* **Try it**
Every single record needs to be restated word for word.

Records drawn from a dataset
-=-=-

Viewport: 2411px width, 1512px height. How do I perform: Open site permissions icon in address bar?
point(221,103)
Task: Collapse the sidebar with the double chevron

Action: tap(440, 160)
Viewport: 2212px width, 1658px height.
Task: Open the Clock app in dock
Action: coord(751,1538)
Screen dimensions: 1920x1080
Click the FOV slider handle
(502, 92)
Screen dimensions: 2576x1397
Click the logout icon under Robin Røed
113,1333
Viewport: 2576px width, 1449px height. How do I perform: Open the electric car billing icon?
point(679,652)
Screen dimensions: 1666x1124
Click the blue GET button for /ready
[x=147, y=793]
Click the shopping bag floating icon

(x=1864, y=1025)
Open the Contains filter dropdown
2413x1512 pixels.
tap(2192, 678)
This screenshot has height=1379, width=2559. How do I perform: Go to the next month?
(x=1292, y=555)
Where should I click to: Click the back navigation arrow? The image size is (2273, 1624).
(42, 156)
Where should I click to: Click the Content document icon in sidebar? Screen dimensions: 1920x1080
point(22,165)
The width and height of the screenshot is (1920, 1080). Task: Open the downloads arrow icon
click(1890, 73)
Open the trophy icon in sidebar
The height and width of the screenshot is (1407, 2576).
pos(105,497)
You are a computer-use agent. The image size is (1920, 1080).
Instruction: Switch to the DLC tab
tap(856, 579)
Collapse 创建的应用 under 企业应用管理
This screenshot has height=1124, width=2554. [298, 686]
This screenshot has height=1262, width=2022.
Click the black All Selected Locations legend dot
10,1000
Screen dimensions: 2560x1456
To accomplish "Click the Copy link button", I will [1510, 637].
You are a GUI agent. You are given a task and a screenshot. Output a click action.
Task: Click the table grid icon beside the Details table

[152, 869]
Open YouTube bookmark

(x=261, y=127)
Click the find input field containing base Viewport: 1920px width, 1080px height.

-=-=-

* **Task answer**
Viewport: 2411px width, 1512px height. How do I perform: Open site permissions icon in address bar?
point(221,103)
Task: Collapse the sidebar with the double chevron

Action: tap(440, 160)
Viewport: 2212px width, 1658px height.
Task: Open the Clock app in dock
Action: coord(751,1538)
Screen dimensions: 1920x1080
Click the FOV slider handle
(502, 92)
Screen dimensions: 2576x1397
Click the logout icon under Robin Røed
113,1333
Viewport: 2576px width, 1449px height. How do I perform: Open the electric car billing icon?
point(679,652)
Screen dimensions: 1666x1124
Click the blue GET button for /ready
[x=147, y=793]
Click the shopping bag floating icon

(x=1864, y=1025)
Open the Contains filter dropdown
2413x1512 pixels.
tap(2192, 678)
This screenshot has height=1379, width=2559. How do I perform: Go to the next month?
(x=1292, y=555)
Where should I click to: Click the back navigation arrow? The image size is (2273, 1624).
(42, 156)
Where should I click to: Click the Content document icon in sidebar? Screen dimensions: 1920x1080
point(22,165)
The width and height of the screenshot is (1920, 1080). Task: Open the downloads arrow icon
click(1890, 73)
Open the trophy icon in sidebar
The height and width of the screenshot is (1407, 2576).
pos(105,497)
You are a computer-use agent. The image size is (1920, 1080).
Instruction: Switch to the DLC tab
tap(856, 579)
Collapse 创建的应用 under 企业应用管理
This screenshot has height=1124, width=2554. [298, 686]
This screenshot has height=1262, width=2022.
Click the black All Selected Locations legend dot
10,1000
Screen dimensions: 2560x1456
To accomplish "Click the Copy link button", I will [1510, 637].
You are a GUI agent. You are given a task and a screenshot. Output a click action.
Task: Click the table grid icon beside the Details table

[152, 869]
Open YouTube bookmark

(x=261, y=127)
Click the find input field containing base Viewport: 1920px width, 1080px height.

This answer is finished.